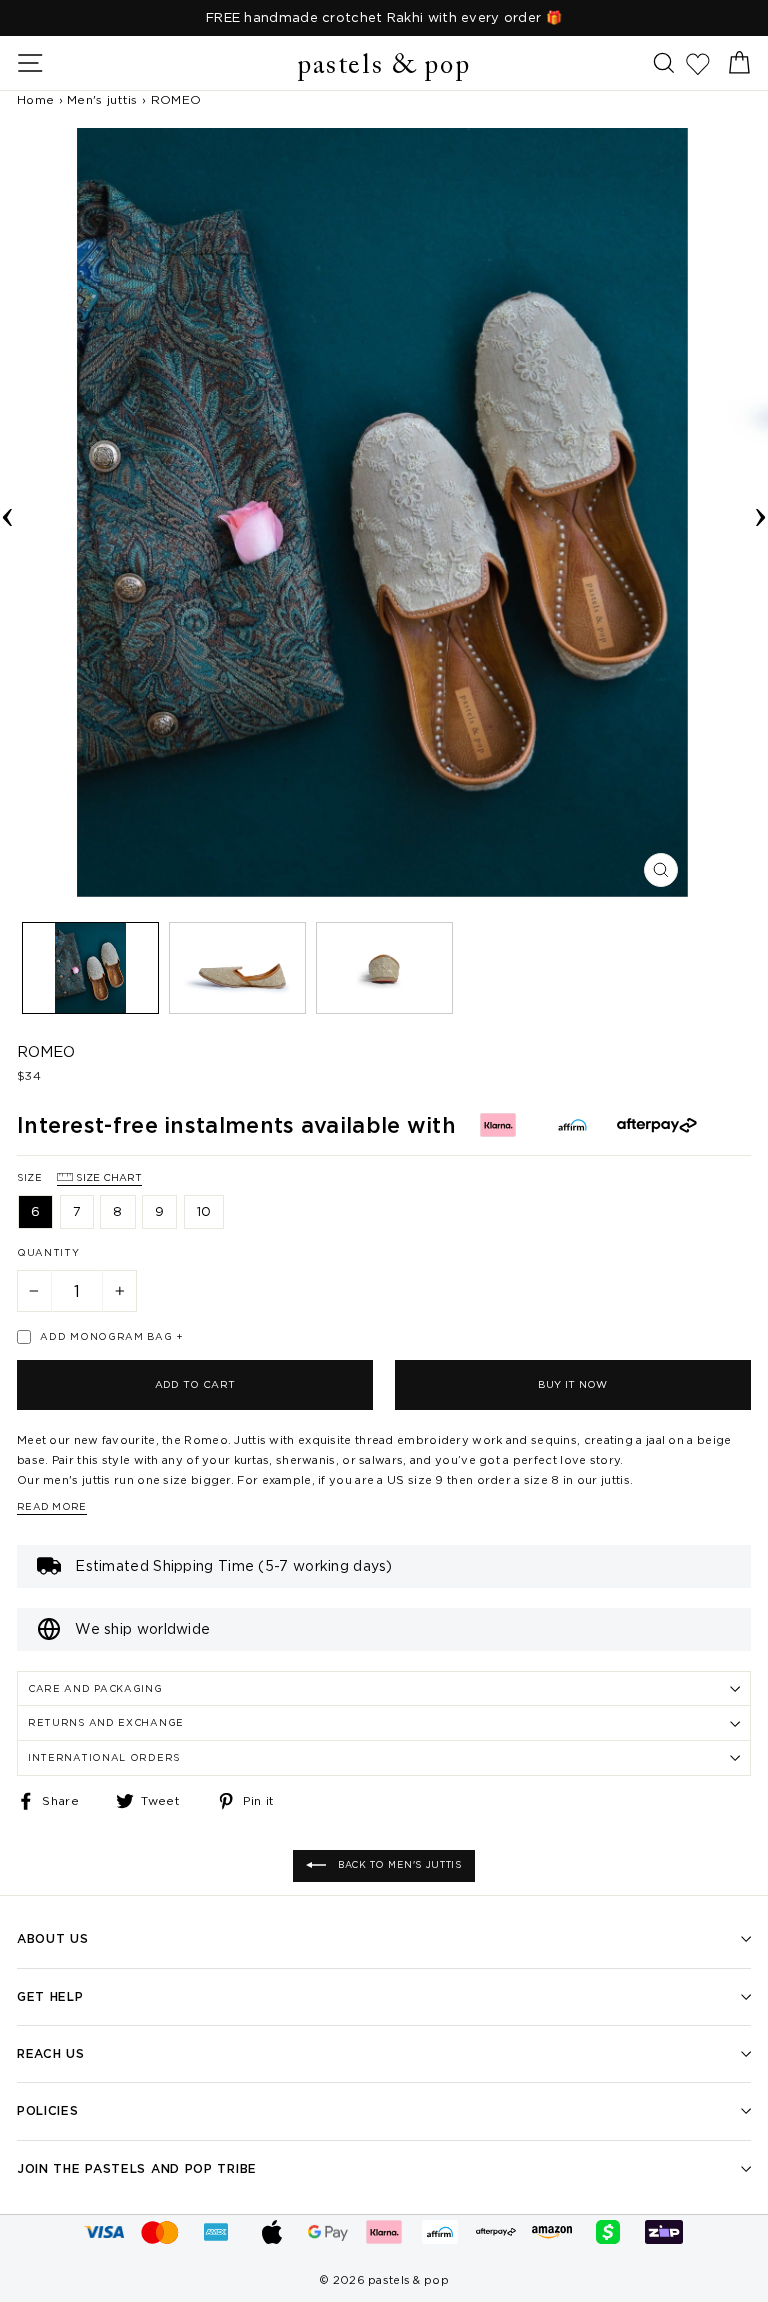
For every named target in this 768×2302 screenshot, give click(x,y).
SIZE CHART (107, 1177)
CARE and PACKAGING (95, 1688)
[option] (384, 18)
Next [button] (760, 513)
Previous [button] (7, 513)
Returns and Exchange (106, 1722)
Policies (48, 2110)
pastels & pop (383, 66)
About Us (53, 1938)
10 (204, 1211)
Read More (52, 1506)
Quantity (48, 1252)
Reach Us (51, 2053)
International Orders (104, 1757)
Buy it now (572, 1384)
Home (35, 99)
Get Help (50, 1996)
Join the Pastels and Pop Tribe (137, 2168)
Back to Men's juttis (398, 1865)
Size (79, 1178)
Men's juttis (102, 99)
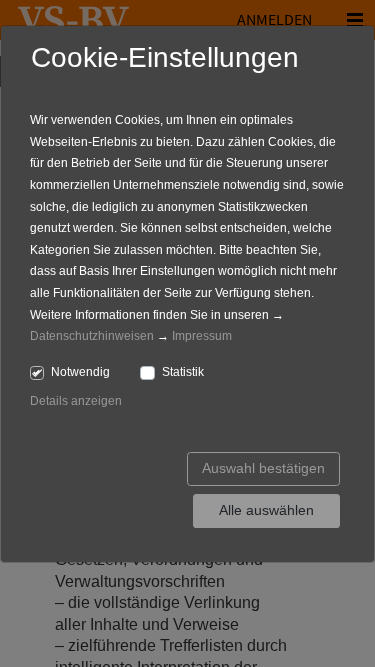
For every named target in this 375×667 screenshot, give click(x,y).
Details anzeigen (76, 401)
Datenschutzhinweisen (92, 336)
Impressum (202, 336)
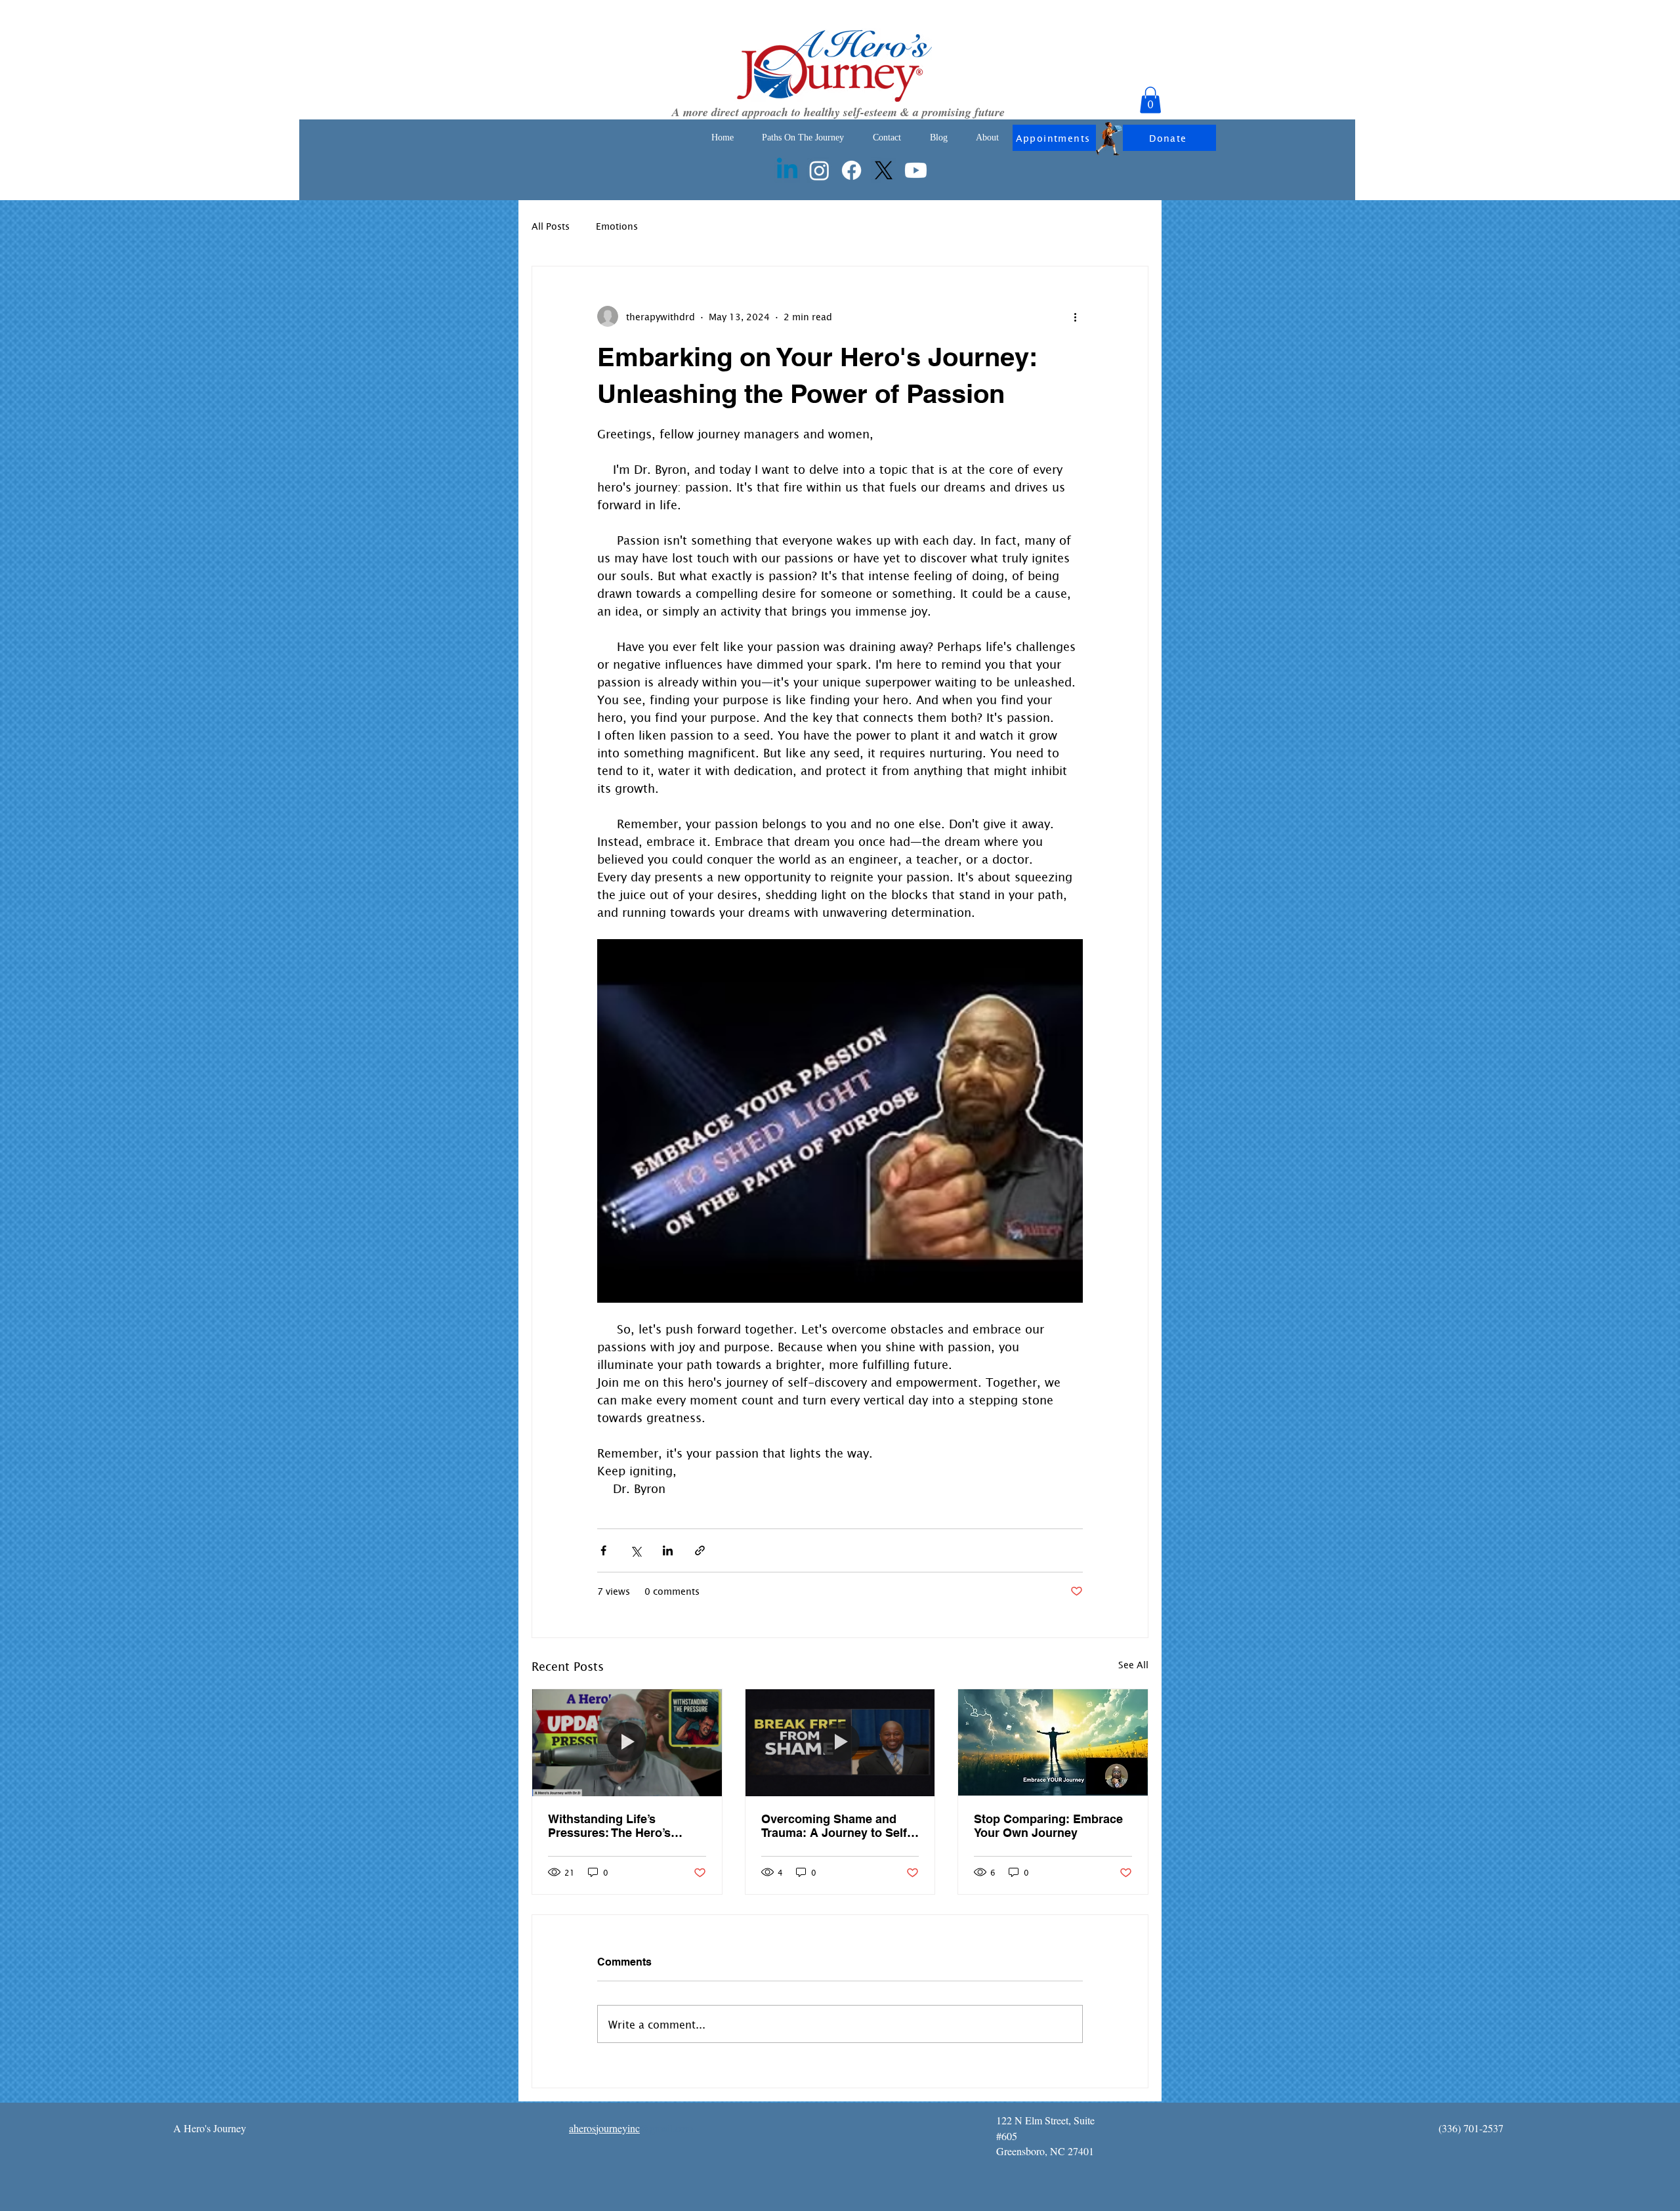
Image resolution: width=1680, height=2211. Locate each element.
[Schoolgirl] (1108, 139)
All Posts (551, 226)
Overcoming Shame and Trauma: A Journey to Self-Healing (836, 1826)
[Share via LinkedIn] (668, 1550)
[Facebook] (851, 170)
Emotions (617, 226)
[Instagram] (819, 170)
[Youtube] (916, 170)
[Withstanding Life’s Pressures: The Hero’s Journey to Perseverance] (627, 1742)
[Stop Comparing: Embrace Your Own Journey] (1053, 1742)
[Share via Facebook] (603, 1550)
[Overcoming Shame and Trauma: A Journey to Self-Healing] (840, 1742)
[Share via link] (700, 1550)
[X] (883, 170)
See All (1133, 1664)
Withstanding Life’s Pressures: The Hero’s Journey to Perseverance (618, 1826)
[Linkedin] (787, 170)
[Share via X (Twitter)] (635, 1550)
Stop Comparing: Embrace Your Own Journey (1048, 1826)
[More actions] (1075, 316)
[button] (1150, 100)
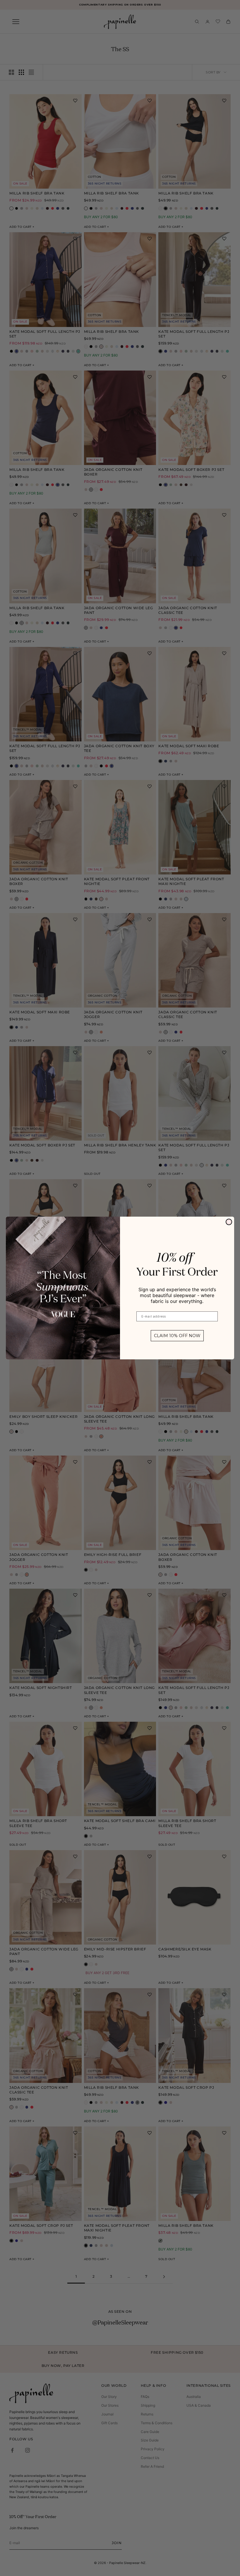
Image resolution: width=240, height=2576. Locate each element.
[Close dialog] (229, 1222)
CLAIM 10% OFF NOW (177, 1335)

→ **ABOUT THIS TASK**
Reproduce word for word the material above, beginning with the line that contains "CARE and PACKAGING (95, 1688)" and ending with the line that contains "Buy it now (572, 1384)".

→ **EXERCISE OUTPUT**
CARE and PACKAGING (95, 1688)
[option] (384, 18)
Next [button] (760, 513)
Previous [button] (7, 513)
Returns and Exchange (106, 1722)
Policies (48, 2110)
pastels & pop (383, 66)
About Us (53, 1938)
10 (204, 1211)
Read More (52, 1506)
Quantity (48, 1252)
Reach Us (51, 2053)
International Orders (104, 1757)
Buy it now (572, 1384)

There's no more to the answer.